Problems to solve
1. In the text below on climbing chalk dust, what size are the magnesium carbonate particles for which no safe exposure level exists?
2. Please list every health effect that the climbing chalk dust text below links to exposure to magnesia dust.
3. Write the next part of the climbing chalk dust text below, picking up right after its last sentence.

Text provided
::::::::::

In a previous article, The Climbers' Clinic exposed potential health risks linked with climbing chalk dust in indoor climbing gyms. It was shown that magnesium carbonate dust concentrations largely surpass all environmental and governmental ambiant air standards.
Due to their sub 10 micron size, magnesia dust particles are small enough to deposit in the lungs gas exchange region. Symptoms such decreased expiratory lung function was documented and industrial product safety notice report respiratory tract irritation, coughing or shortnerss of breath as a result of exposure. (1)(2) Moreover, a portion of magnesium carbonate particules are smaller than 2.5 microns, to which no safe level exist; meaning that health adverse effects can occur at any exposure level (3). This is a concern with more kids participating in indoor rock climbing as well a people from diverse health backgrounds. According to the EPA (United States Environmental Protection Agency) indoor particulate matter concentration would be expected to be the same as, or lower than, outdoor levels. (4)

::::::::::

Stored data entries
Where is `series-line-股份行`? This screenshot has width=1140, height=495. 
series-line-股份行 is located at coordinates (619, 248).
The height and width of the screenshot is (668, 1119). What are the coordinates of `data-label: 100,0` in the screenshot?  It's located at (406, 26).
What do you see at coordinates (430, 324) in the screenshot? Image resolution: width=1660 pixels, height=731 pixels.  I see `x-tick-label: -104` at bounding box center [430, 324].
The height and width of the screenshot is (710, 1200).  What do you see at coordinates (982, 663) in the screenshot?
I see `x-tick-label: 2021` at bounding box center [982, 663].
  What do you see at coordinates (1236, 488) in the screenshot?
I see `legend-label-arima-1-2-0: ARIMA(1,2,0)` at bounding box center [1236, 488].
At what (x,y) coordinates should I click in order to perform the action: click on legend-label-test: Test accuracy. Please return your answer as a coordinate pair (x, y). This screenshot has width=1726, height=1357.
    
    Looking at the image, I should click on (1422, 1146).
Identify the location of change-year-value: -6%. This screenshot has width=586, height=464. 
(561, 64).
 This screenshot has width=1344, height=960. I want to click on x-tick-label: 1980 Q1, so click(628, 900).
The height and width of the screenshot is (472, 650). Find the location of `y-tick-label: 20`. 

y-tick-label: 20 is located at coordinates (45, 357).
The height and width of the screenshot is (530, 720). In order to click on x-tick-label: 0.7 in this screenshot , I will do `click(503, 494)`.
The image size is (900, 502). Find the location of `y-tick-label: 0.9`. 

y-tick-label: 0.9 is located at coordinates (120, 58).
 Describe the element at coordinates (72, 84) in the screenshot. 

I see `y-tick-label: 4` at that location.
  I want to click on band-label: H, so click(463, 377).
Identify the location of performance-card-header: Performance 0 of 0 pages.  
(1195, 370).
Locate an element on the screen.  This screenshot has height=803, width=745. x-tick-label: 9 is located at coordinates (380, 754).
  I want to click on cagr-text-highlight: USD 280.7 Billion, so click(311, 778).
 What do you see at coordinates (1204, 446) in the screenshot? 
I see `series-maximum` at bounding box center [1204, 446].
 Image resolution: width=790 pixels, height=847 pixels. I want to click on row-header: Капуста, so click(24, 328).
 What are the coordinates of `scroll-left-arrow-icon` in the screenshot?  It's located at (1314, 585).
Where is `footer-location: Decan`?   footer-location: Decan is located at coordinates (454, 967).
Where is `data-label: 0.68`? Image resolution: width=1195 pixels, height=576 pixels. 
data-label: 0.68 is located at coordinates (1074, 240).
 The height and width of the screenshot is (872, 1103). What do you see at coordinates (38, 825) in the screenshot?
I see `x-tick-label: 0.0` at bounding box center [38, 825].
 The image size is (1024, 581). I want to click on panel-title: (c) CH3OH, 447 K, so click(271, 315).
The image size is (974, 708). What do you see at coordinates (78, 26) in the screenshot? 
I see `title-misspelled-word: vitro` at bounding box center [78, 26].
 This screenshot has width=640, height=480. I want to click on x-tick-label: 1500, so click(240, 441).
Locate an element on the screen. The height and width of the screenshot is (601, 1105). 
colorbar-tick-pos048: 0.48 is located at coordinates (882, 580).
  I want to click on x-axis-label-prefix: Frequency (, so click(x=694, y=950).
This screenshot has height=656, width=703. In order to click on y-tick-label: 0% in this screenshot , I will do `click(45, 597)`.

::::::::::

Responses in order
1. Smaller than 2.5 microns.

2. Decreased expiratory lung function, respiratory tract irritation, coughing, shortness of breath

3.
The Climbers' Clinic has prepared a list of healthy behaviours for climbers and strategies for gym owners in order to improve indoor air quality in climbing facilities.
Individual responsibilities
What strategies were proven beneficial?
Weinbruch et al (2012) tested several magnesia dust reduction strategies: ban climbing chalk use, liquid chalk only, block chalk only, powdered chalk, sieved chalk and chalk balls only. According to their results, liquid chalk use and no chalk at were both very effective in keeping dust levels low. A reduction of 70% of dust concentration was measured with either one of these conditions. It was even more effective than turning the ventilation system on! (5)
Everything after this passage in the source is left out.